● **QUOTED TEXT**
In my case, I consider the whole world my family. I say this not just as idealistic hyperbole and wishful thinking, but from the fact that I have a multi-cultural, multi-racial family. Only my husband and I are a homogenous unit being Bengali Muslims by origin, but both my sons are married outside our culture, race and religion. One of my daughters in law is Chinese, the other has an English-French father and a Thai mother. So, through my grandchildren, who are a veritable cocktail, yet my flesh and blood, I am related to so many races. How can I bear malice to any people on the globe? The whole world is my tribe, my backyard, where we share festivals and food and rituals and languages. We celebrate unity in diversity.
Kindness and caring for others are values I hold dear in myself and others. I believe in sharing my good fortune with others, and in peaceful co-existence with my neighbours, wherever I live. I believe in living with responsibility as a good citizen wherever I find myself. And so far, the world that I see around me, perhaps narrow, is peopled with those who invariably reflect my own sense of fraternity. Maybe I am foolish, but I believe in the essential goodness of humanity, and I have rarely been disappointed. Of course, there are exceptions and negative encounters, but then something else happens that restores ones faith.

● **RECORDED DATA**
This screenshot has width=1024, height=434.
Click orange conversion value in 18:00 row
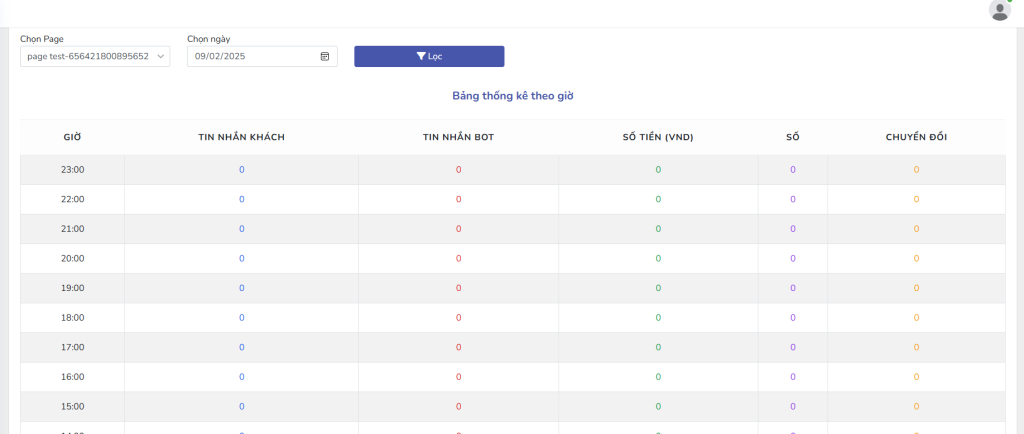click(916, 318)
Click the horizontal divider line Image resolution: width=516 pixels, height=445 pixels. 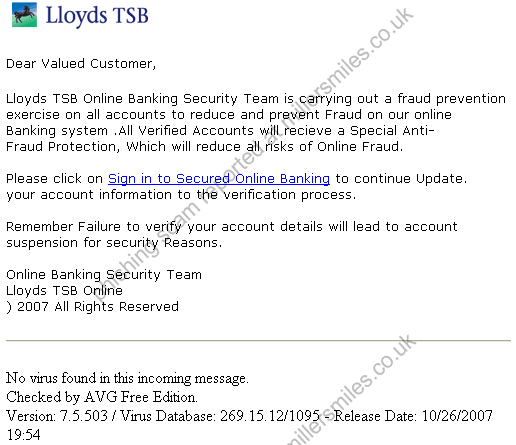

● **REQUIRED TASK 1**
In the passage about a multicultural family, restate the paragraph beginning "Kindness and caring for others" as a short bulleted list that keeps its main points.
● **REQUIRED TASK 2**
Write a continuation of the passage about a multicultural family, picking up after its final sentence.

● **RESULT 1**
- Kindness and caring for others are values the writer prizes in themselves and in other people.
- The writer believes in sharing good fortune, living peacefully with neighbors, and acting as a responsible citizen wherever they live.
- The people around the writer, though perhaps a narrow circle, reflect the same sense of fraternity.
- The writer believes in the essential goodness of humanity and has rarely been disappointed.
- There are exceptions and bad encounters, but something always happens that restores their faith.

● **RESULT 2**
Love is more powerful than hate and generates goodness and cooperation. Change can happen at the micro level if more people spread awareness where needed. Peace can snowball and conquer violence. The human will is a potent spiritual tool. As is the power of the word, of language.
Literature is about connections, communications, bridges. It can bring the experiences and worlds of others from the margins of silence and unspoken, unexpressed thoughts and emotions into the centre of our attention. It brings people who live in the periphery within our compassionate gaze. Language is one of the most effective tools for healing and building trust. Responsible writers can persuasively break down barriers and make the world a safe home and haven for everyone, every creature.
You have a book of essays on Rome, short stories and poems set in Rome. Yet you call yourself a Bangladeshi writer. You have in my perception written more of Rome than Bangladesh. So which place moves your muse?
Any place on God’s beautiful earth can move my muse. Still, the perception is not completely accurate that I have written more of Rome than Bangladesh. It is true that many of my columns, short fiction or poems are set in Rome, but they are not necessarily just about Italy and Italians. In fact, my columns and poems were written from the perspective of a global citizen, who celebrates whichever place she finds herself in.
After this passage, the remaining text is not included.